Which of tangents to the curve $y=\cos (x+y),-2\pi \le x\le 2\pi$ is/are parallel to the line $x+2y=0$.

• A. $2x+4y+3\pi =0$
• B. $x+4y-\pi =0.$
• C. $2x+4y-\pi =0.$
• D. $x-4y-3\pi =0.$

Answer 1

Answer: (A), (C)

The correct options are
A $2x+4y+3\pi =0$
C $2x+4y-\pi =0.$

Given $y=\cos (x+y)$

$\frac{dy}{dx}=-\sin (x+y).[1+\frac{dy}{dx}]$ ...(1)

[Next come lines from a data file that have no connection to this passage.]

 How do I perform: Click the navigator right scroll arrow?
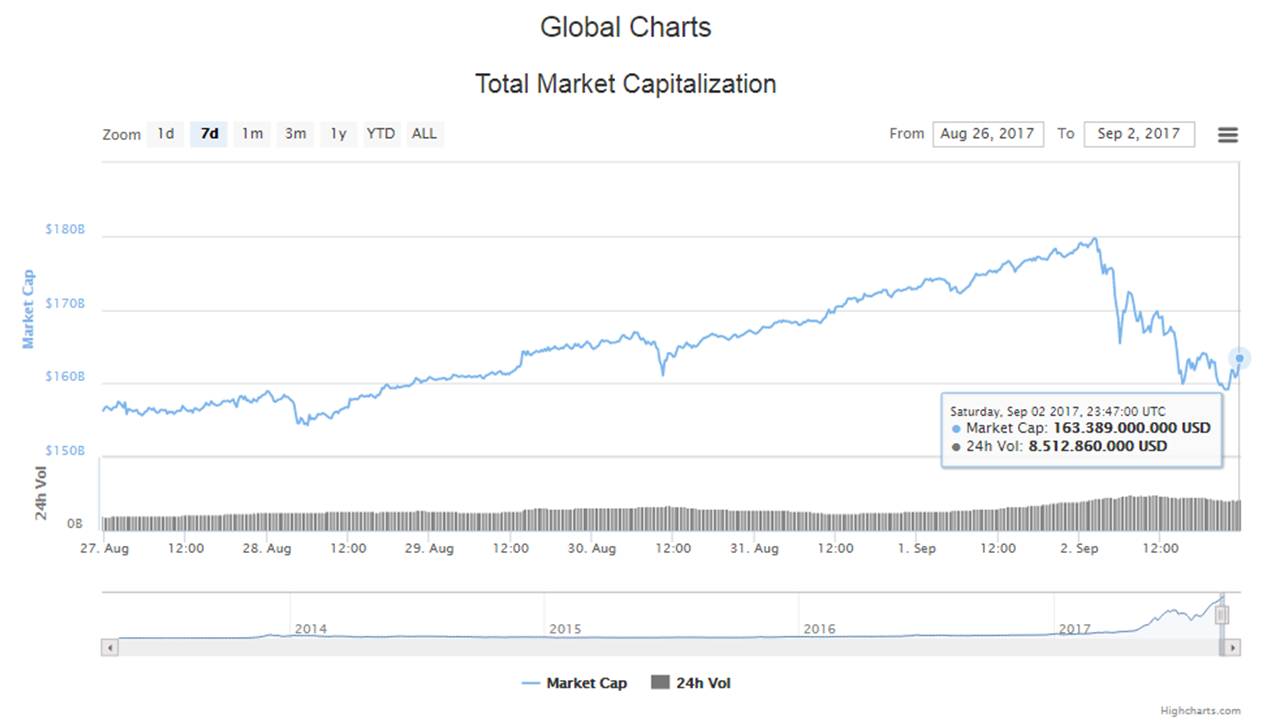click(x=1233, y=647)
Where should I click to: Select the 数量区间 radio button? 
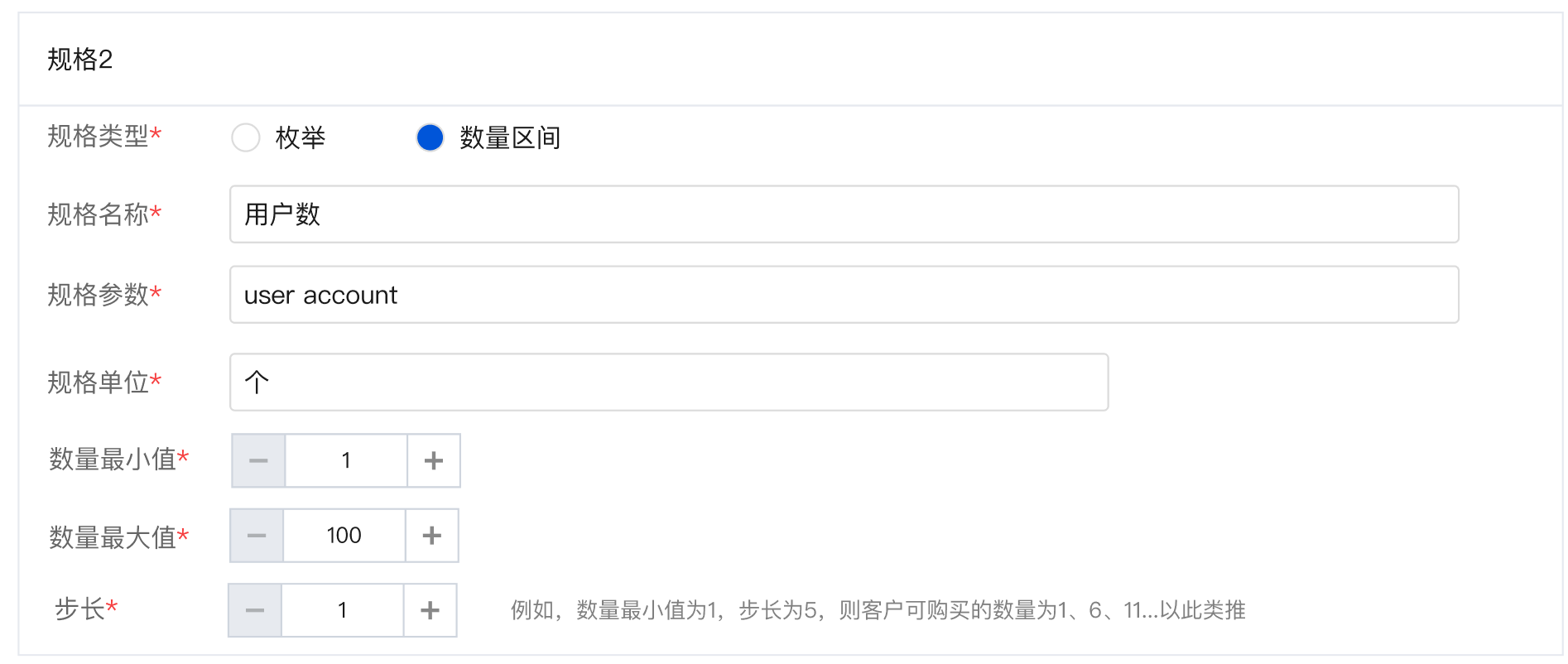click(430, 137)
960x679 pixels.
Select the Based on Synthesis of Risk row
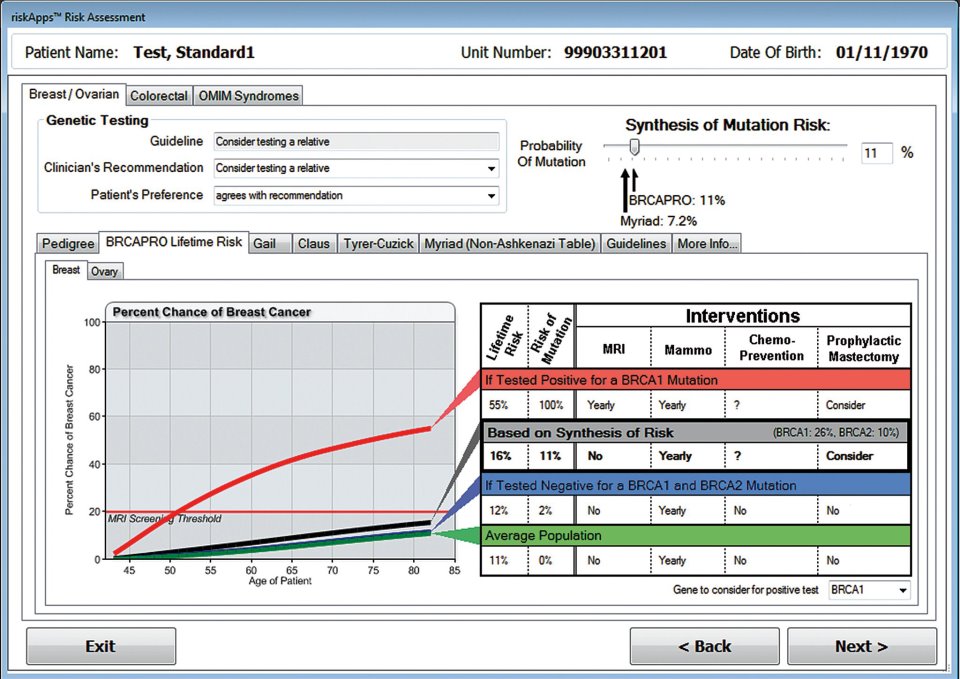[696, 445]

Since the tangent is parallel to $x+2y=0$

So, slope of tangent $=-\frac{1}{2}$

$\therefore \frac{dy}{dx}=slope=-\frac{1}{2}.$

$\sin (x+y)=\sin \left(\frac{\pi }{2}\right).$

$\Rightarrow x+y=\frac{\pi }{2}$

$\therefore \cos (x+y)=0$

$\therefore y=\cos (x+y)=0$

$\therefore \sin (x+y)=1$

$\Rightarrow \sin x=1$ ($\because y=0$)

$\therefore x=\frac{\pi }{2},-\frac{3\pi }{2}$ as $-2\pi <x<2\pi$

Hence the points are $[\frac{-3\pi }{2},0]$ and $[\frac{\pi }{2},0]$ where the tangents are parallel to the line x+2y=0.

$\therefore$ The equations of tangents are:

$y-0=-\frac{1}{2}(x+\frac{3\pi }{2})$

$\Rightarrow 2x+4y+3\pi =0$

and $y-0=-\frac{1}{2}(x-\frac{\pi }{2})$

$\Rightarrow 2x+4y-\pi =0.$